Menschliche Teilnehmer wurden für die Studie für die Entnahme von peripherem venösem Blut rekrutiert, nachdem sie eine schriftliche Einverständniserklärung erhalten hatten, die streng den Empfehlungen und der Genehmigung des Institutional Review Board des Cleveland Clinic Lerner Research Institute folgte, wobei alle Studienmethoden den in der Deklaration von Helsinki festgelegten Standards entsprachen. Gesunde erwachsene Teilnehmer über 18 Jahre wurden eingeschlossen, während Personen unter 18 Jahren, Personen mit einer kürzlichen Vorgeschichte von thrombotischen Ereignissen in den letzten sechs Monaten, Personen mit einer Vorgeschichte von Alkoholismus oder Drogenmissbrauch und Teilnehmer, die in den letzten vier Wochen Thrombozytenaggregationshemmer oder Antikoagulanzien eingenommen hatten, ausgeschlossen wurden. Eine detaillierte Beschreibung der in den Protokollen verwendeten Materialien und Reagenzien finden Sie in der Materialtabelle.

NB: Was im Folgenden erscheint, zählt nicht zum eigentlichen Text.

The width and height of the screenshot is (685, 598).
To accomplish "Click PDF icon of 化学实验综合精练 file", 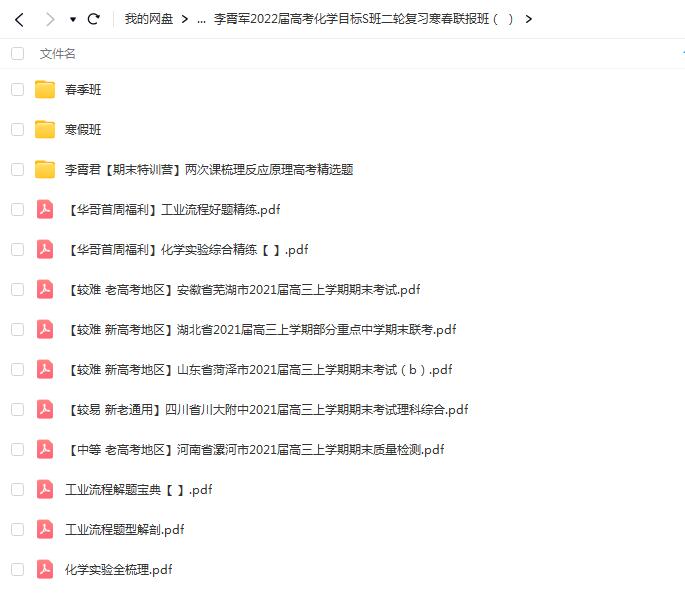I will point(45,249).
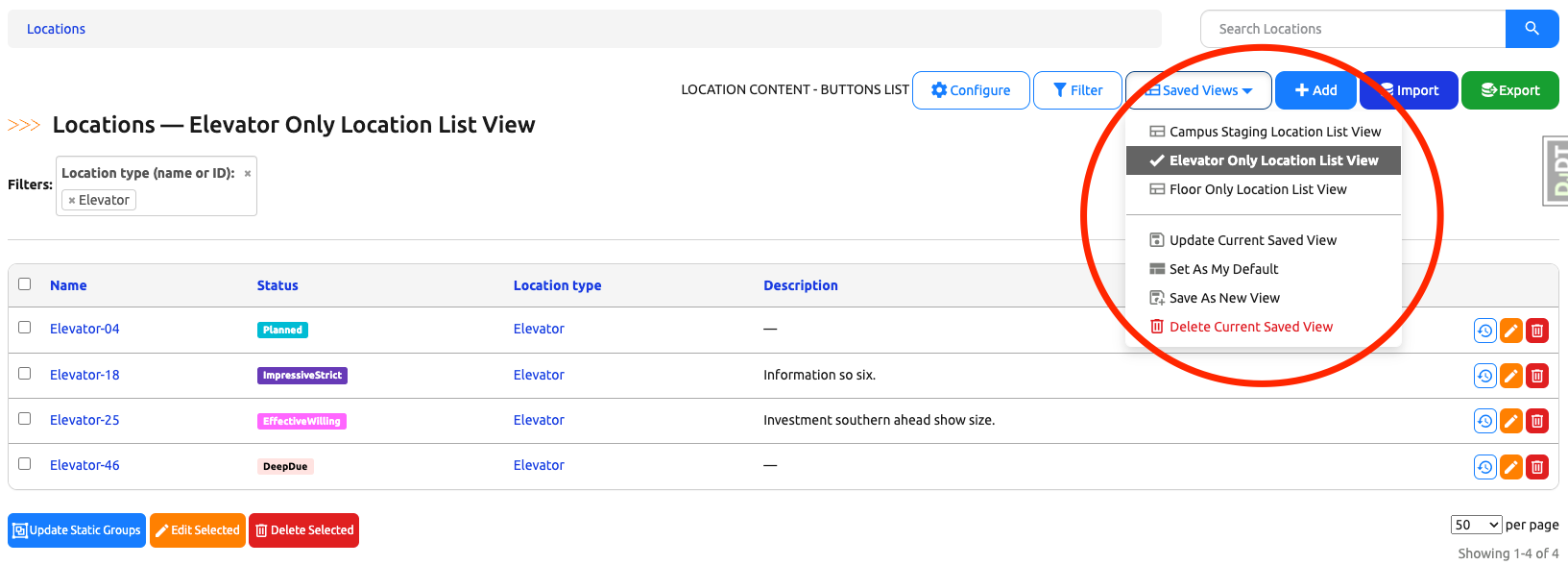Image resolution: width=1568 pixels, height=565 pixels.
Task: Clear the Location type filter
Action: click(x=248, y=174)
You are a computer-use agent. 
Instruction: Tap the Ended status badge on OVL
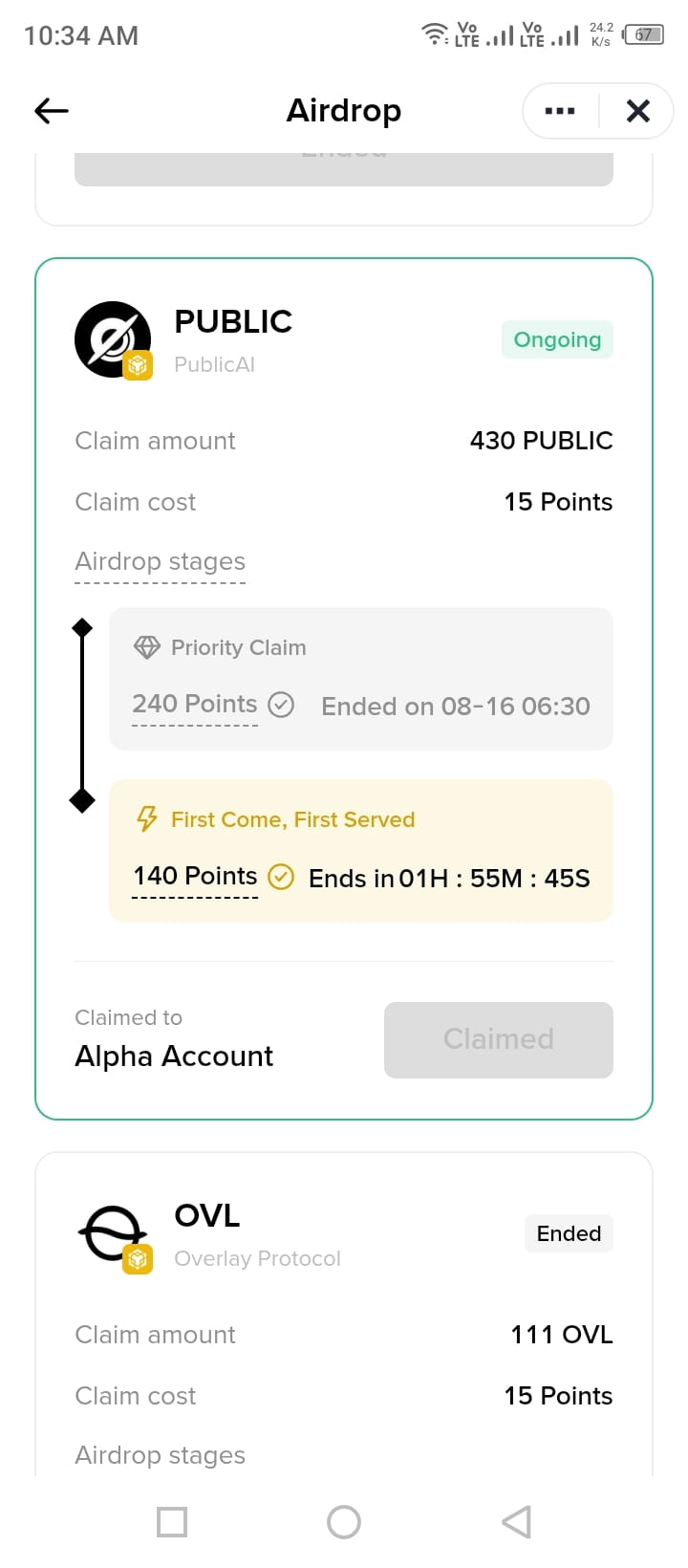coord(569,1233)
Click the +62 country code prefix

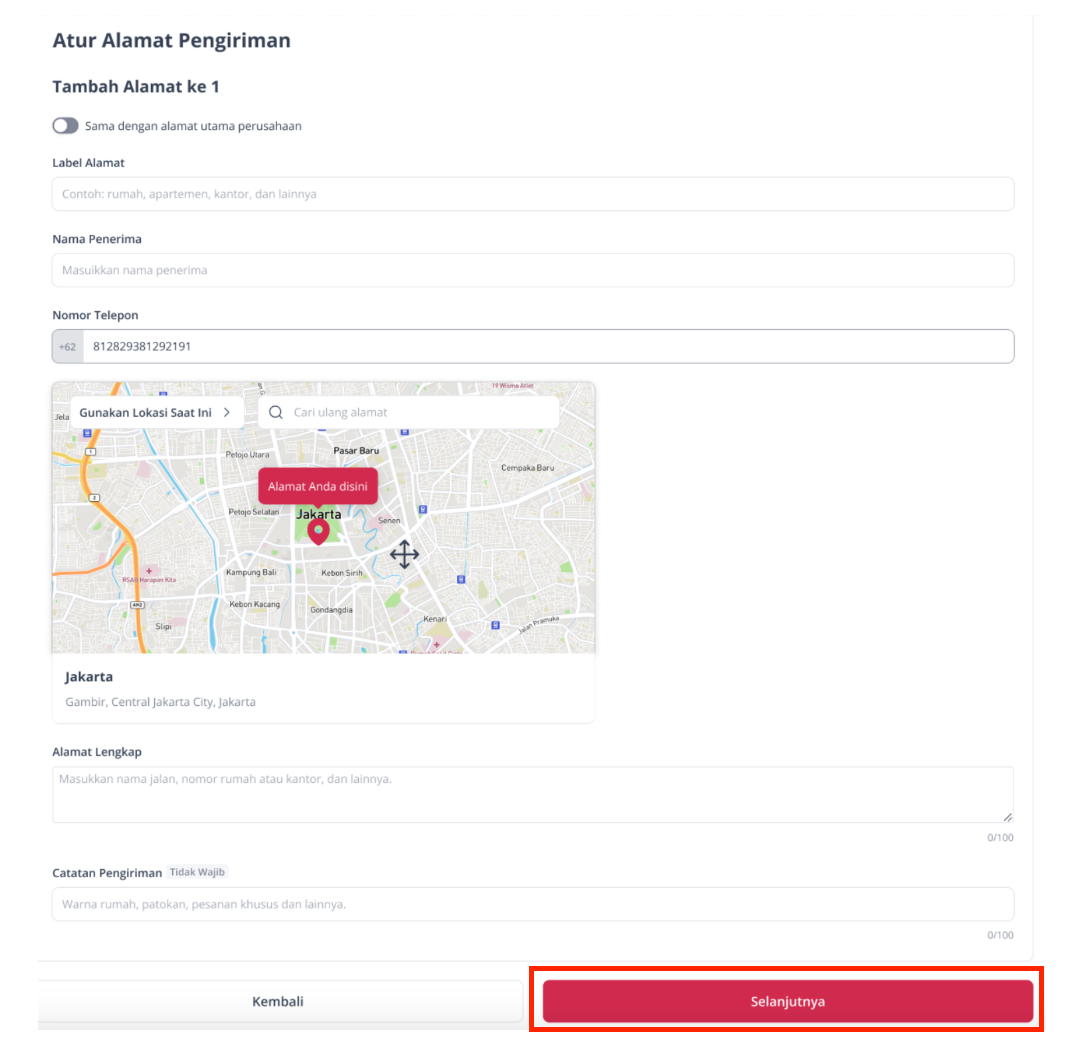pos(68,347)
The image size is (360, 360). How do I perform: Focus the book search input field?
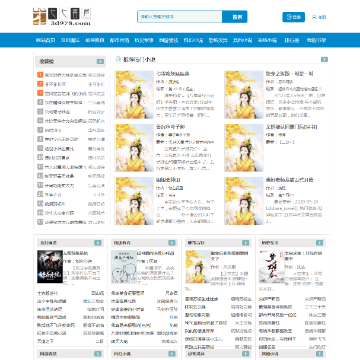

1. Vorbereitung der Blutplättchen

  1. Entnahme von peripheren venösen Blutproben in ACD-Antikoagulans (1:9 v/v) von menschlichen Teilnehmern nach Einholung einer schriftlichen Einverständniserklärung unter strikter Befolgung der vom Institutional Review Board genehmigten Empfehlungen.
  2. Das in ACD gesammelte Blut wird bei 100 x g für 20 min bei 22 °C zentrifugiert, um plättchenreiches Plasma (PRP) als Überstand zu erhalten.
  3. Das PRP wird bei 800 x g für 7 min bei 22 °C zentrifugiert, nachdem 3 μM PGE1 und 2 mM EDTA hinzugefügt wurden.
  4. Der Überstand wird verworfen und das Thrombozytenpellet in Puffer A (siehe Materialtabelle) durch vorsichtiges Pipettieren wieder suspendiert.
  5. Die in Puffer A resuspendierten Blutplättchen werden 7 min lang bei 22 °C bei 800 x g zentrifugiert.
  6. Resuspendieren Sie das Plättchenpellet in Puffer B (siehe Materialtabelle) durch vorsichtiges Pipettieren.
  7. Passen Sie die endgültige Thrombozytenzahl mit einem automatisierten Zellzähler auf 1 × 107/ml an.
    HINWEIS: Führen Sie alle Schritte unter sterilen Bedingungen durch und treffen Sie Vorsichtsmaßnahmen, um die Blutplättchen in einem Ruhezustand zu halten, indem Sie während des Pipettierens keine übermäßige Scherung aussetzen.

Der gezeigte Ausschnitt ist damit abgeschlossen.